The Maori’s of New Zealand wrote a collection of 19th century manuscripts recording their lives before the arrival of Europeans. These records have been officially listed on UNESCO’s Memory of the World New Zealand register. UNESCO was established in 1945 by the United Nations to promote the exchange of ideas, information and culture.

Found among 14,000 manuscripts and books given by Sir George Grey to the Auckland Free Public Library in 1887 was a collection of 147 documents detailing Maori heritage. Sir George Grey was a two-term Governor of New Zealand, a member of Parliament and Premier when New Zealand was still a British colony.

As one of the most influential figures in New Zealand’s colonial times, Sir George Grey had an interest in Moari traditions and encouraged Moari leaders to write down their traditions for future generations before it was lost.

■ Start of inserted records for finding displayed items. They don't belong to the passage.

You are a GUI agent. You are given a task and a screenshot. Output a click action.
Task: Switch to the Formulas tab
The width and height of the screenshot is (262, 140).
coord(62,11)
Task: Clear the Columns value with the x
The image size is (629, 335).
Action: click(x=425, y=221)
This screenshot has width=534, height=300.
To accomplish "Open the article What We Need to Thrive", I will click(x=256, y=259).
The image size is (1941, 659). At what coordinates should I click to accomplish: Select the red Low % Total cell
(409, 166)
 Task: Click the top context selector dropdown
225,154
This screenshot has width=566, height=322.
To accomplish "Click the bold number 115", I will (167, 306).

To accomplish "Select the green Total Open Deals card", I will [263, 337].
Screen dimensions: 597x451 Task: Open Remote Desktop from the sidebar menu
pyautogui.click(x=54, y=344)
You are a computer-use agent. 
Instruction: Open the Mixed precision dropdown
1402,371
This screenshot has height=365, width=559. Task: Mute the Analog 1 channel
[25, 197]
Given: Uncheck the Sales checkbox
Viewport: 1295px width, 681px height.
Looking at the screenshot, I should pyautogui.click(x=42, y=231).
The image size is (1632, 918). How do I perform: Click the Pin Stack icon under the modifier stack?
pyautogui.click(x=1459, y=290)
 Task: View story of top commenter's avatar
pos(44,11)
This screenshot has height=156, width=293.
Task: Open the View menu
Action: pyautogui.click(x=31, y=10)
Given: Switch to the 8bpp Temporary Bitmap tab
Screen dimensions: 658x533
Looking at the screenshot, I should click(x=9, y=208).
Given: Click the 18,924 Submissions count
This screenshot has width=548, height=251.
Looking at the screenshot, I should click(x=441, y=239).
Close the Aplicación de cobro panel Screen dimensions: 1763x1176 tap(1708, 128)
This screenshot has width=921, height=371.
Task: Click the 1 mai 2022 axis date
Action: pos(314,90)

Sir George was a wise man.

The documents are a cultural and historical records documenting Maori knowledge in songs, incantations, customs, rituals, genealogy and traditions.  And, according to Sue Cooper, Auckland Libraries regional heritage and research manager,  “This collection is the largest existing 19th Century collection of indigenous manuscripts brought together by a single collector and we are excited that it is one of the first to be inscribed on the New Zealand Memory of the World Programme. This is a tribute to the uniqueness of the manuscripts and to their significant heritage and cultural value.”